In case you can't tell - my post for Craftsy was about sewing with ribbon. I have a lot of ribbon which I always think I will use but so far not so much. The occasional ribbon sash or something like that but doing this post got me thinking about it and I have some ideas for incorporating a ribbon accent into a shirt.

craftsy photo ribbon post

I read a post by Nakisha recently and she was commenting on the type of ribbon found on a ready to wear skirt that she had. I am pretty sure it is petersham ribbon which is quite different from grosgrain in how it behaves. You can shape petersham ribbon with the iron as you can see in the photo above, you could not do it with grosgrain. It is kind of hard to find petersham in chain type fabric stores but I am lucky that Stone Mountain has lots, plus I think you can find it at various places on line. Be sure to get petersham if you want to do this treatment.

On the left, mint green is the petersham - see how the edge is not finished. The grosgrain (light blue) on the right has that distinctive ridge and you could not bend or shape that no matter how hard you try.

grosgrain and petersham

petersham ribbon  example

Other than adding the ribbon this was a very straightforward project - my pattern was all fitted and I just had to sew it up. I put an all-in-one neckline and armhole facing of white cotton which I sewed, pulled the dress through the shoulder seams to have a clean finish and then under stitched where possible. I am a big believer in under stitching, never skip that. I sewed the ribbon on the neck edge first and thought that would do it, thinking maybe some on the hemline. But once it all finished but the hem I thought it needed the ribbon around the armholes as well. So that is sewn through the facing. Not that it makes any difference. And no ribbon on the hemline - just didn't need it. I do a lot of evaluating as I sew - sometimes walk away from things or leave them on the dress form so I see them as I walk by and get ideas for changes in proportion or shaping that way. In any case - I rarely sew up a pattern as is so those ideas need a little time to percolate:)

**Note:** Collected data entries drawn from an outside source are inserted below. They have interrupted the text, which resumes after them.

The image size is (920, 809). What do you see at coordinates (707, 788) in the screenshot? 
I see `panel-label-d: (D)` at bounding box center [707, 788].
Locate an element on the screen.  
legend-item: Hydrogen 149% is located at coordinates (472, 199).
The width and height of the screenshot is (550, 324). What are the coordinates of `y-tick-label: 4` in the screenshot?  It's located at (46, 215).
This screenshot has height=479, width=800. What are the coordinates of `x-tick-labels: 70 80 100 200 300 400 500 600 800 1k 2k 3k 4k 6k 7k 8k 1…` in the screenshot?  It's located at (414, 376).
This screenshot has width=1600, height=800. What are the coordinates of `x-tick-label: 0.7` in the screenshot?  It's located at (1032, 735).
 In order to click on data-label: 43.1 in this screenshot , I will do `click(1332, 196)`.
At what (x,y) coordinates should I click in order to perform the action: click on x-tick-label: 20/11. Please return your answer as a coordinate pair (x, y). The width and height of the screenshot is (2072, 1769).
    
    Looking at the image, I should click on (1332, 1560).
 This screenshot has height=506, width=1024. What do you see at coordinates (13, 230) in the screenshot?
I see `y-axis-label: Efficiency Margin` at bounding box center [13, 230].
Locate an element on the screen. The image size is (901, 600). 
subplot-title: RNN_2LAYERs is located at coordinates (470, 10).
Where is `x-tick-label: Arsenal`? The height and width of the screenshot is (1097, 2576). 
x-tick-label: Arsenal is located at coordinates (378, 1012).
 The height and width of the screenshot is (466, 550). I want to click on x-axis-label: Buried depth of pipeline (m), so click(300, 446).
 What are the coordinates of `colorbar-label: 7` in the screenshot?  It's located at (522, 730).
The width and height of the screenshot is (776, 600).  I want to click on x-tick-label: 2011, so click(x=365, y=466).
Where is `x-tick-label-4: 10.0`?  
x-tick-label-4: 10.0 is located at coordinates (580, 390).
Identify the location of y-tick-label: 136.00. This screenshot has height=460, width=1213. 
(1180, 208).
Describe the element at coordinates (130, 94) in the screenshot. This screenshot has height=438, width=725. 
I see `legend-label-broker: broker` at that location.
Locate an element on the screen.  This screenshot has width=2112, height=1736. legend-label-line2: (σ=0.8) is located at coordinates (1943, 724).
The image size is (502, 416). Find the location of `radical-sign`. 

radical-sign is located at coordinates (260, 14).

Back view, it is a simple sheath dress with waist darts. I did tighten up the center back seam about an inch at the very top as the first version gaped a bit there.

ribbon dress on form back

This is such a perfect summer daytime dress for me - great for hot weather which we are supposed to have plenty of this weekend. I tried to make it a bit more fitted, sometimes I think I make things a bit too loose as I have a mania about stuff that is too tight, so like Goldilocks says - this one is just right.

dress with ribbon1

Just to prove that now and then I do like a ruffle, and that I am no stranger to wild tropical print cotton sateen, here is a link to a previous summer dress. Which I really like but every time I think of wearing it I feel that I will be dazzling people with the bright colors. So what, right?

Sports. Ribbon. Wild tropical fabrics. All over the map in this post. As I said I have more ideas for using ribbon - as embellishment and also to create a lattice detail. Not sure if I will get to them but it's good to have those ideas swirling around.

Happy Summer weekend - unless you are in the southern hemisphere, (talking to you Australia) where I have a sneaking suspicion that your winter is a lot like ours here in the bay area. In the sense that you can sew and wear a cute coat and get those gloves and scarves out, more for fashion than anything else but don't have to worry about frostbite or the polar express. Or maybe I have that all wrong. Anyway - we are heading in to the 100's ˚F so I plan to float in the pool and maybe catch up on some novels.